Üstüne üstlük, apendektomi bağırsaktaki mantar çeşitliliğinde artışla da ilişkilendirilmiştir. Mikrobiyal ekosistemdeki bu değişim, apendiksin bakteri ve mantar popülasyonları arasındaki dengede de rol oynayabileceğini düşündürmektedir. Bu organ , patojenlere veya antibiyotik tedavisine maruz kaldıktan sonra kolonun yeniden çoğalmasına yardımcı olarak, komensal bağırsak mikrobiyotası için bir rezervuar veya depolama görevi görebilir.
Apendiks ayrıca gastrointestinal sistemi istilacı patojenlerden korumada da rol oynayabilir. Bu, apendiksin cerrahi olarak çıkarılmasının tekrarlayan Clostridioides difficile enfeksiyonu için daha kötü bir prognoz ve inflamatuar bağırsak hastalığı veya ülseratif kolit riskinin artmasıyla neden ilişkilendirildiğini açıklar.
Hatta kalp hastalığı ve Parkinson hastalığı gibi diğer rahatsızlıkların daha yüksek görülme sıklığıyla da bağlantılı olabilir. Bu nedenle, apandisitin mikrobiyal çeşitliliği korumadaki rolü genel sağlık açısından kritik öneme sahiptir.
Apandisit ameliyatı yakın zamana kadar rutin bir işlem olsa da, bu işlemle ilişkili potansiyel riskleri göz önünde bulundurmak gerekir.
Bir yandan cerrahi riskler var.

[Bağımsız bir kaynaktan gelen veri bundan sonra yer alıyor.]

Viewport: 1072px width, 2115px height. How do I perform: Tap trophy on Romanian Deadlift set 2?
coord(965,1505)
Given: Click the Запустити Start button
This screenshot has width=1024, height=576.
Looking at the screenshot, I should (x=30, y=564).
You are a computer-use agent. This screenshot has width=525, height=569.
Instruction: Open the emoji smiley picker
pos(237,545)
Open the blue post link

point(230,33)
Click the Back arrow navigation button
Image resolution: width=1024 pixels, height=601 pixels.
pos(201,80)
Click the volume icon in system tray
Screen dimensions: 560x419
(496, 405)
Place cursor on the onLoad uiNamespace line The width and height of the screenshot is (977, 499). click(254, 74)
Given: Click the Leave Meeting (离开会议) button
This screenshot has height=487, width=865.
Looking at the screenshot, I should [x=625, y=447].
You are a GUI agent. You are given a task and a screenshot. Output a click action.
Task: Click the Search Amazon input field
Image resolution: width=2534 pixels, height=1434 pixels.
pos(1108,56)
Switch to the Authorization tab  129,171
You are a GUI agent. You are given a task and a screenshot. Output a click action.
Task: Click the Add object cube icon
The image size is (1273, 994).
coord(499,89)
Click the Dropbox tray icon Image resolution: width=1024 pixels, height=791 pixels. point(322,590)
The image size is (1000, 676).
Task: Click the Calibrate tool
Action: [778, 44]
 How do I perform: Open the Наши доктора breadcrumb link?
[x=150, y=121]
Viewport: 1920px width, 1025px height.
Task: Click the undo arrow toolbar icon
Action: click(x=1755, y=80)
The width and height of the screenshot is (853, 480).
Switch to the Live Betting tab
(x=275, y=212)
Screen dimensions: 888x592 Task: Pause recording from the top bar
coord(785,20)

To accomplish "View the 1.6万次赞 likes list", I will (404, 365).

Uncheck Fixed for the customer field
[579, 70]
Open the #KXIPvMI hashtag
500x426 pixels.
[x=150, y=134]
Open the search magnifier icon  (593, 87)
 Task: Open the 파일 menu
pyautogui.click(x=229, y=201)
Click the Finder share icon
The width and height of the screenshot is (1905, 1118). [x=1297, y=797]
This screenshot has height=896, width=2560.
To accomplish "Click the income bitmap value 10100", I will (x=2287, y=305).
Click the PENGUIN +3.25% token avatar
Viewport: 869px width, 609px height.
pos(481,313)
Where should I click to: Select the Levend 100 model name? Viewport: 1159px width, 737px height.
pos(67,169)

Ameliyat sonrası enfeksiyonlar herhangi bir cerrahi prosedürde potansiyel bir risk faktörüdür ve apendektomiler de bir istisna değildir. Kanama, çıkarma sırasında veya sonrasında ortaya çıkabilecek bir diğer potansiyel komplikasyondur. Nadir durumlarda, ameliyat sonrası kanama kan transfüzyonu gerektirebilir. Ayrıca, apendektomi genellikle genel anestezi altında yapılır ve bu da ek riskler taşır.
Ancak, az önce gördüğümüz gibi, insan bağırsak apandisi bağırsak mikrobiyotasını düzenlemede önemli bir rol oynar ve çeşitliliğine katkıda bulunur. Bu nedenle , astronotlar için önleyici bir önlem olarak çıkarılması artık önerilmemektedir . NASA, bu müdahaleyle ilişkili potansiyel risklerin faydalarından daha ağır bastığının farkındadır ve astronotların genel sağlıklarını korumaya ve uzay görevleri sırasında onlara gerekli tıbbi desteği sağlamaya odaklanmayı tercih etmektedir.
Bu makale ilk olarak The Conversation'da yayınlanmıştır.